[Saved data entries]
● ● ●

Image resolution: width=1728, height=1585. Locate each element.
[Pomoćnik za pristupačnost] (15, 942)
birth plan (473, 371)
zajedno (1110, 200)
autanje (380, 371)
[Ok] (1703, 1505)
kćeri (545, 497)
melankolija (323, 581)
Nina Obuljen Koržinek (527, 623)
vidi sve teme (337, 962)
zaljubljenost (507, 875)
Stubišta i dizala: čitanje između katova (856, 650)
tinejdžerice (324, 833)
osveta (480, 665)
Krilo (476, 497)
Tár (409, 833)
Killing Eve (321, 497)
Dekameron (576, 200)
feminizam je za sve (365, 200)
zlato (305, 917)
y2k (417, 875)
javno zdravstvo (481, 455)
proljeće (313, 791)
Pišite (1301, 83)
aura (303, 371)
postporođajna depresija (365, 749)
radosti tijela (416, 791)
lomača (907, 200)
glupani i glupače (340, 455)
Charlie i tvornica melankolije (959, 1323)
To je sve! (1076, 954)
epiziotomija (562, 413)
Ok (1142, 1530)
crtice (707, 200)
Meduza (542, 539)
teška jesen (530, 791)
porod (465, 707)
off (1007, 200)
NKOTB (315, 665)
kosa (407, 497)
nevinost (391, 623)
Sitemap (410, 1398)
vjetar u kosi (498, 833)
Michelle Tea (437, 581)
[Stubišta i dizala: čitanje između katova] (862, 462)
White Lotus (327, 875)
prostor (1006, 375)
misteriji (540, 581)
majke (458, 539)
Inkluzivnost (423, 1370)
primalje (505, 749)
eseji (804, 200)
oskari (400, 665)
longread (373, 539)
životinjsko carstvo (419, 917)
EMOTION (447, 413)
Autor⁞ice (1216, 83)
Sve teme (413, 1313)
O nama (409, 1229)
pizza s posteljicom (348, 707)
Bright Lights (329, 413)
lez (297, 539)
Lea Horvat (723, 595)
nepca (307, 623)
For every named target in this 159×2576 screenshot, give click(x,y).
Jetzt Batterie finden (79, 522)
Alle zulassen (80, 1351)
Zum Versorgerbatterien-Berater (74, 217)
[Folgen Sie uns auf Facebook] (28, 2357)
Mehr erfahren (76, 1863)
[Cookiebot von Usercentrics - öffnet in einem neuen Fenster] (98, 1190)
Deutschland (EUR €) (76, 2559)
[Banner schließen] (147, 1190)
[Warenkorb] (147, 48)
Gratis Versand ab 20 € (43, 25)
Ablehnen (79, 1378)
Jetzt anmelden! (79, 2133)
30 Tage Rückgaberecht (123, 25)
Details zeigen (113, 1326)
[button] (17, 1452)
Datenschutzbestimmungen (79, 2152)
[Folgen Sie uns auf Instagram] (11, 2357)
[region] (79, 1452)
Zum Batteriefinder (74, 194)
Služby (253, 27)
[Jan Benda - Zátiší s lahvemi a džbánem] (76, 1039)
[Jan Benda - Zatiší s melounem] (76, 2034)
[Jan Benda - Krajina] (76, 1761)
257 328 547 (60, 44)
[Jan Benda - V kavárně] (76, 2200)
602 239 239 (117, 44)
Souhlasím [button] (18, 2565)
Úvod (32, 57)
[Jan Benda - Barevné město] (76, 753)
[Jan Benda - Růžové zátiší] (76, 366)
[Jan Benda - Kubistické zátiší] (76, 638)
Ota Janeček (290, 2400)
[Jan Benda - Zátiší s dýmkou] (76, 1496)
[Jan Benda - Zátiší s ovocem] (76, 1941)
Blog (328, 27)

● ● ●

[What the task requires] Return every line holding the word "između" from the records.

[Task output]
Stubišta i dizala: čitanje između katova (856, 650)
[Stubišta i dizala: čitanje između katova] (862, 462)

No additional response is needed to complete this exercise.